GIVEN PASSAGE ▸
The PPSh-41 () is a Soviet submachine gun designed by Georgy Shpagin as a cheaper and simplified alternative to the PPD-40. A common Russian nickname for the weapon is "papasha" (), meaning "daddy", and it was sometimes called the "burp gun" because of its high fire-rate.

The PPSh is a magazine-fed selective-fire submachine gun using an open bolt, blowback action. Made largely of stamped steel, it can be loaded with either a box or drum magazine and fires the 7.62×25mm Tokarev pistol round.

The PPSh saw extensive combat use during World War II and the Korean War; in Eastern Bloc countries, monuments celebrating the actions of the Red Army commonly feature a PPSh-41. It became one of the major infantry weapons of the Soviet Armed Forces during World War II, with about six million PPSh-41s manufactured in this period, making it the most-produced submachine gun of the war. In the form of the Chinese Type 50 (licensed copy), it continued in use with the Viet Cong as late as 1970, and remains in use with irregular militaries.

History

World War II

The impetus for the development of the PPSh came partly from the Winter War against Finland, where the Finnish Army employed the Suomi KP/-31 submachine gun as a highly effective tool for close-quarter fighting in forests and built-up urban areas. Its 71-round drum magazine was later copied and adopted by the Soviets for their PPD-40 and PPSh-41 submachine guns. The PPD-40 was subsequently rushed into mass production in 1940, but it was expensive to manufacture, both in terms of materials and labor, because it used numerous milled metal parts, particularly its receiver. Georgy Shpagin's main idea for cost reduction was to use metal stamping for the production of most parts. Shpagin created a prototype PPSh in September 1940, which also featured a simple gas compensator designed to prevent the muzzle from rising during bursts; this improved shot grouping by about 70% relative to the PPD.

The new weapon was produced in a network of factories in Moscow, with high-level local Party members made directly responsible for meeting production targets. A few hundred weapons were produced in November 1941 and another 155,000 were made during the next five months. By spring 1942, the PPSh factories were producing roughly 3,069 units a day. Soviet production figures for 1942 indicate that almost 1.5 million units were produced. Its parts (excluding the barrel) could be produced by a relatively unskilled workforce with simple equipment available in an auto repair garage or tin shop, freeing more skilled workers for other tasks. The PPSh-41 uses 87 components compared to 95 for the PPD-40 and the PPSh could be manufactured with an estimated 5.6 machining hours (later revised to 7.3 hours) compared with 13.7 hours for the PPD. Barrel production was often simplified by using barrels for the 7.62mm Mosin–Nagant: the rifle barrel was cut in half and two PPSh barrels were made from it after machining the chamber for the 7.62×25mm Tokarev cartridge.

PROBLEMS AND TASKS ▸
1 – Update the PPSh-41 text starting at "The PPSh-41 ()" and ending at "Tokarev pistol round.", replacing "cheaper" with "less expensive".
2 – According to the PPSh-41 text, roughly how many units a day were the PPSh factories producing by spring 1942?
3 – Proceed with the PPSh-41 text from the point where it stops.
The rows that come next have no connection to the PPSh-41 text.

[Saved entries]
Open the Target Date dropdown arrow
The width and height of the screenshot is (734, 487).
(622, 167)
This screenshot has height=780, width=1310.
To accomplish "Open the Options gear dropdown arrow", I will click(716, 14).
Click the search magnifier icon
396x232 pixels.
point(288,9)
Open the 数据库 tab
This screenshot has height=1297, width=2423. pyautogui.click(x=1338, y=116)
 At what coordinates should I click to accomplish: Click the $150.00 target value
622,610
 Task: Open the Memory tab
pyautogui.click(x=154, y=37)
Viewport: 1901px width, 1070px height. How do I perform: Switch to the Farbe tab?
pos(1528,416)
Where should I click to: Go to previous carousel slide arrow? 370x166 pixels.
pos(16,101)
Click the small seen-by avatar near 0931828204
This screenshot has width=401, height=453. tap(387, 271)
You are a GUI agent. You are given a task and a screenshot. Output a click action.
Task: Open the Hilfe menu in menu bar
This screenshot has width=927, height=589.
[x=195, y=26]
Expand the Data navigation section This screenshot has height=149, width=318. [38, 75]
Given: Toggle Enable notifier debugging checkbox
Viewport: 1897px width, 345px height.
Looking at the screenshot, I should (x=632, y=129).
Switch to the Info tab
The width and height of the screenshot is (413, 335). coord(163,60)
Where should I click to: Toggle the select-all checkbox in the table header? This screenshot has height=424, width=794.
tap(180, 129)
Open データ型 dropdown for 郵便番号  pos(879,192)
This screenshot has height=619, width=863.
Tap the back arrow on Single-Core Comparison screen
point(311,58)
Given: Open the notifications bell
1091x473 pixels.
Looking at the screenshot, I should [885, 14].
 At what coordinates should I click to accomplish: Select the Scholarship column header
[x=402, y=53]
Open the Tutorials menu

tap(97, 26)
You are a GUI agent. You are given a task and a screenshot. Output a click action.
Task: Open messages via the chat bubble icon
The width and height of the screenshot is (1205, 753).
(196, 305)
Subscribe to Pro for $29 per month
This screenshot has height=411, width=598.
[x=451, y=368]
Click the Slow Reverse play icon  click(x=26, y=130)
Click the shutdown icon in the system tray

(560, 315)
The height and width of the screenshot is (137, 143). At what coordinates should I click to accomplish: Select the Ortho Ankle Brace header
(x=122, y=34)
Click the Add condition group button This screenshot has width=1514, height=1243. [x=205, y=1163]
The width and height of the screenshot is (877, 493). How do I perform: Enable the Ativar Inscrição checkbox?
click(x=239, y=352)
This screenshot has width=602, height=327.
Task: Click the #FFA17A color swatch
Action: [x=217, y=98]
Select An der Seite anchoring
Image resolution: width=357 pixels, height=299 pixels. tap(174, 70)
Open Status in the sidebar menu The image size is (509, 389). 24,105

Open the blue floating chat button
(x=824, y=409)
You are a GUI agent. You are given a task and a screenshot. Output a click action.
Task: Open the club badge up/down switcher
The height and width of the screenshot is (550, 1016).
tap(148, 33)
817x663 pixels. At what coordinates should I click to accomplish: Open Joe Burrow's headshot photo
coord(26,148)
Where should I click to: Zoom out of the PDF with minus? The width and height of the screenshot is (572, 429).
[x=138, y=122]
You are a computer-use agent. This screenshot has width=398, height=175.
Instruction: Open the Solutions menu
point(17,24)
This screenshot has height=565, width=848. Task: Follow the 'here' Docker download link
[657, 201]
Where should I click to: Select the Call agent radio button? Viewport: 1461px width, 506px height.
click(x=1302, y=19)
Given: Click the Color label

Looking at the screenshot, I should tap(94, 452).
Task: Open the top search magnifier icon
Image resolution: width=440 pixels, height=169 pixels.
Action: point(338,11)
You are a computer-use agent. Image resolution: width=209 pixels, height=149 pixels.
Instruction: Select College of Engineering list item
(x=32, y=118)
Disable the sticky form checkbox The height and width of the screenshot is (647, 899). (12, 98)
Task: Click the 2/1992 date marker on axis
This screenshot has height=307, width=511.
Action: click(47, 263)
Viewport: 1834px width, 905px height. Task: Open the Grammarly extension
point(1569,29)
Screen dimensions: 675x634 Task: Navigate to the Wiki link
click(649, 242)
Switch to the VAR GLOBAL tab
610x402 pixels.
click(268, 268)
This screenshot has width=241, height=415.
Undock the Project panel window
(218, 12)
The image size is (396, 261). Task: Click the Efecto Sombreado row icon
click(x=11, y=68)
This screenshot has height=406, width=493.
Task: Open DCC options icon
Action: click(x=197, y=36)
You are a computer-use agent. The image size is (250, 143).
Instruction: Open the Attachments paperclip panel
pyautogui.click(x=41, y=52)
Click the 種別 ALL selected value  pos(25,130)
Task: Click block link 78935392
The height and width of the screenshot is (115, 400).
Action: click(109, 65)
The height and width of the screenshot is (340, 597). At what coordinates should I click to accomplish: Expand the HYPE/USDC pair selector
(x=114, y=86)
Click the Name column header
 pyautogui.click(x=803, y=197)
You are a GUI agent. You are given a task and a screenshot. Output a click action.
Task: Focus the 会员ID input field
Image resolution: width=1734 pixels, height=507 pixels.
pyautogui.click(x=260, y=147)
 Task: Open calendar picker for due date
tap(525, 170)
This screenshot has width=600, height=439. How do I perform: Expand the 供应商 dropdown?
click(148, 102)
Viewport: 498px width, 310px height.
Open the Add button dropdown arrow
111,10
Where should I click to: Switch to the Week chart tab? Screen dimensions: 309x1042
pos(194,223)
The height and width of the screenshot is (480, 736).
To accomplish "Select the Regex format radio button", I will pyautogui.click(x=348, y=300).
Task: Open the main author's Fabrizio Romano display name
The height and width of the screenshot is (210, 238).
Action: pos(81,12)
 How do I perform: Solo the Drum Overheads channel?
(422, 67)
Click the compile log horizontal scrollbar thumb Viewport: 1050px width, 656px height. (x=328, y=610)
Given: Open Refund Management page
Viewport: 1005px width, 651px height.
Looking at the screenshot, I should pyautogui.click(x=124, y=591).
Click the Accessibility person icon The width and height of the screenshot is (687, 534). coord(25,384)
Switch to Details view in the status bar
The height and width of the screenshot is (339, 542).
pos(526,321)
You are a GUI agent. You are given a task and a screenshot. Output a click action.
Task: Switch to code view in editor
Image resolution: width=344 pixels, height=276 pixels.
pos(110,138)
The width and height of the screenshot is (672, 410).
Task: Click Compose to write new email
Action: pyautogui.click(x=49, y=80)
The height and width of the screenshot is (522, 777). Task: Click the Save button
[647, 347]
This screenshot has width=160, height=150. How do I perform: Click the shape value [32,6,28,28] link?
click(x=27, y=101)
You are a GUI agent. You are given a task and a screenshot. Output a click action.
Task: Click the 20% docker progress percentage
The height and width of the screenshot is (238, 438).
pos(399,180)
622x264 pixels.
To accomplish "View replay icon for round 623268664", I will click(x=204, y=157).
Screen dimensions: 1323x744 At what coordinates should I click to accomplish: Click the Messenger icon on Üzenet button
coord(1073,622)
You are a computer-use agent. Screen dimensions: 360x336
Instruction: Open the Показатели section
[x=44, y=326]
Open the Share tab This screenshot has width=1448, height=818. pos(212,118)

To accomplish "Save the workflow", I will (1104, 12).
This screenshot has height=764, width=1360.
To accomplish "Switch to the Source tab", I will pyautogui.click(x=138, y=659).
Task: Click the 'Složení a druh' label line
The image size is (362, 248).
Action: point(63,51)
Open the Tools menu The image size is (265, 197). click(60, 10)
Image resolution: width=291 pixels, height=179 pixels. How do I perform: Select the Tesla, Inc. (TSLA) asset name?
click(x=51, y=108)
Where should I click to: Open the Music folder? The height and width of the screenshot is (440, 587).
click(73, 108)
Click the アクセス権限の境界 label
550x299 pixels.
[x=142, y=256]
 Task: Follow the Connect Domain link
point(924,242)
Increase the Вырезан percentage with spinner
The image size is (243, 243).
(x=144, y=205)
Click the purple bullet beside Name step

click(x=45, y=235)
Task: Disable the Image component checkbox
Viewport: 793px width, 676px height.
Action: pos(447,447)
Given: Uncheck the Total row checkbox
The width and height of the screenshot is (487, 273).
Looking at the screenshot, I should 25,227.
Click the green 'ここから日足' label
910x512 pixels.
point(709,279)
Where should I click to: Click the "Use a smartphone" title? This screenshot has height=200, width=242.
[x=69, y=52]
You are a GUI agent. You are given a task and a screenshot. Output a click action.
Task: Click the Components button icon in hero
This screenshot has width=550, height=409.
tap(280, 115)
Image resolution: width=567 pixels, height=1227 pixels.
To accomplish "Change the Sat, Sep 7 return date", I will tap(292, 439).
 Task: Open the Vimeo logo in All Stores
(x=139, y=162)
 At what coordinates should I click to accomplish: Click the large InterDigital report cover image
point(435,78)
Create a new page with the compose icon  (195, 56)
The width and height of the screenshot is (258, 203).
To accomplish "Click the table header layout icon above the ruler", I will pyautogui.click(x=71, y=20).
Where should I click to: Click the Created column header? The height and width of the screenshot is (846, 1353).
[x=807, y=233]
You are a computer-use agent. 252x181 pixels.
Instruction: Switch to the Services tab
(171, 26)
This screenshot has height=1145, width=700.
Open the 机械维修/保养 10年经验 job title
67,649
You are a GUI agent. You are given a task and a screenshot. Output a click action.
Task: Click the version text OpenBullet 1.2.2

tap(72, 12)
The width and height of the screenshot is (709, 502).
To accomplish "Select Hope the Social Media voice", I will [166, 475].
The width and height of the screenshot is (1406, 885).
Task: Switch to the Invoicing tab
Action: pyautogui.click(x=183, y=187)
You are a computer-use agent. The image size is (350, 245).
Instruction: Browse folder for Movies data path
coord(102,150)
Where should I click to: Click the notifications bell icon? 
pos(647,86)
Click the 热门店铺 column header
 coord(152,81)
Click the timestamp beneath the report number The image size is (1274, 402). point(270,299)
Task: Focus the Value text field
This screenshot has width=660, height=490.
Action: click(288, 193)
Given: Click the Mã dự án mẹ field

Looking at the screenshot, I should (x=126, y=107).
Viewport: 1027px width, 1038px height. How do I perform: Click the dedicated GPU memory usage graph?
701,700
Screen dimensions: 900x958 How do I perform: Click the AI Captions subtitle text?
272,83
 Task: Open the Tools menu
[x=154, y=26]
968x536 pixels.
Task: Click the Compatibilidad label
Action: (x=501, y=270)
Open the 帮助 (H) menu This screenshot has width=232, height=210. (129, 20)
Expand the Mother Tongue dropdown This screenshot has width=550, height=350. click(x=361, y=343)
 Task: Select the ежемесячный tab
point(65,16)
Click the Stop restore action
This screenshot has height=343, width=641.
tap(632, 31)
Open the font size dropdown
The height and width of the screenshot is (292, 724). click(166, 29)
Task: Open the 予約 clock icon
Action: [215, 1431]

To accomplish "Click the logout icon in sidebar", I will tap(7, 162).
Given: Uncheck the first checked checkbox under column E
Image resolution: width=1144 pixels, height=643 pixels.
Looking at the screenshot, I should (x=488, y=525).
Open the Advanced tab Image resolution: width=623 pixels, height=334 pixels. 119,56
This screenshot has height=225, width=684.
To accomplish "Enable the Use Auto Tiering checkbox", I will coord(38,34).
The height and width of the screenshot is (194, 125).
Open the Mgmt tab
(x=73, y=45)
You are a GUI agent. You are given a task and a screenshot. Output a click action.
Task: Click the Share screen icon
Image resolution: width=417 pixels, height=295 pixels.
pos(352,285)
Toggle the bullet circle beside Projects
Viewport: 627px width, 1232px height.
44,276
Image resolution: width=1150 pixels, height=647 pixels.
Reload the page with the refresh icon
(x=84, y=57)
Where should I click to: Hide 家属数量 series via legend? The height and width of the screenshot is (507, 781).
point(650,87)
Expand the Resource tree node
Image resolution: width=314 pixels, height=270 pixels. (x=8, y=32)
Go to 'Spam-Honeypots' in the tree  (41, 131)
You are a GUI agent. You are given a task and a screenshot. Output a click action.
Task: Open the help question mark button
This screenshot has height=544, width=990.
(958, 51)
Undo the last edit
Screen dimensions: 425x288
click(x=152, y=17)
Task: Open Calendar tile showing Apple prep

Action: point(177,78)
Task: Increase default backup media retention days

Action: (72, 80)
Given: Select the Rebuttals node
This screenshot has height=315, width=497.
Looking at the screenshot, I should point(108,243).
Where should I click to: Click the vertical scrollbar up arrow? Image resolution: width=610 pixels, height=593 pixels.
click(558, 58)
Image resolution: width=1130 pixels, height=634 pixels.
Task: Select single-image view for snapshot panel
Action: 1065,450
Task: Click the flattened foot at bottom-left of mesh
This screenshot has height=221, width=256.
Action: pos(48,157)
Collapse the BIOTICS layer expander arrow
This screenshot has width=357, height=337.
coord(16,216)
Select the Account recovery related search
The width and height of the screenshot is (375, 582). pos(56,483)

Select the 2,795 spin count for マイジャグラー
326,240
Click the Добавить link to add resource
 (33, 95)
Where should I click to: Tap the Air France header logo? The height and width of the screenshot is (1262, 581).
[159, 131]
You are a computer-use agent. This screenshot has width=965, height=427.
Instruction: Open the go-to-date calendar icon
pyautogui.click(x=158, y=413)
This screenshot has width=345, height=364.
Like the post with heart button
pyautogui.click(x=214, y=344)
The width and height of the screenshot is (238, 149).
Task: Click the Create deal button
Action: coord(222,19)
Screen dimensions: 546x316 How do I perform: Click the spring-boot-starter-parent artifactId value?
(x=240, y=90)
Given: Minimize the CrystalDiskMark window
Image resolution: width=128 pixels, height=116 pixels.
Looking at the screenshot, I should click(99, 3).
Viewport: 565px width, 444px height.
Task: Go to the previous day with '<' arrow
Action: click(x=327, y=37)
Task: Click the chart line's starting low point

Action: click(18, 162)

TASK RESPONSES ▸
1 –
The PPSh-41 () is a Soviet submachine gun designed by Georgy Shpagin as a less expensive and simplified alternative to the PPD-40. A common Russian nickname for the weapon is "papasha" (), meaning "daddy", and it was sometimes called the "burp gun" because of its high fire-rate.

The PPSh is a magazine-fed selective-fire submachine gun using an open bolt, blowback action. Made largely of stamped steel, it can be loaded with either a box or drum magazine and fires the 7.62×25mm Tokarev pistol round.

2 – Roughly 3,069 units a day.

3 –
After the German Army captured large numbers of the PPSh-41 during World War II, a program was instituted to convert the weapon to the standard German submachine gun cartridge – 9×19mm Parabellum. The Wehrmacht officially adopted the converted PPSh-41 as the "MP41(r)"; unconverted PPSh-41s were designated "MP717(r)" and supplied with 7.63×25mm Mauser ammunition (which is dimensionally identical to 7.62×25mm Tokarev, but slightly less powerful). German-language manuals for the use of captured PPShs were printed and distributed in the Wehrmacht. In addition to barrel replacement, converted PPSh-41s also had a magazine adapter installed, allowing them to use MP 40 magazines. The less powerful 9mm round generally reduces the cyclic rate of fire from 800 to 750 RPM. Modern aftermarket conversion kits based on the original Wehrmacht one also exist using a variety of magazines, including Sten magazines. Some enthusiasts have been able to make them work with the original Soviet drum and stick magazines, eliminating the adapter, as well as use of the more powerful 9×23mm Winchester ammo.

As standard, each PPSh-41 came with two factory-fitted drum magazines that were matched to the weapon with marked serial numbers. If drum magazines were mixed and used with different serial numbered PPSh-41, a loose fitting could result in poor retention and failure to feed. Drum magazines were superseded by a simpler PPS-42 box-type magazine holding 35 rounds, although an improved drum magazine made from 1 mm thick steel was also introduced in 1944.

The PPS-43 was later introduced in Soviet service in 1943, which was even more basic in its design than the PPSh, and had a more moderate rate of fire, but it did not replace the PPSh-41 during the war.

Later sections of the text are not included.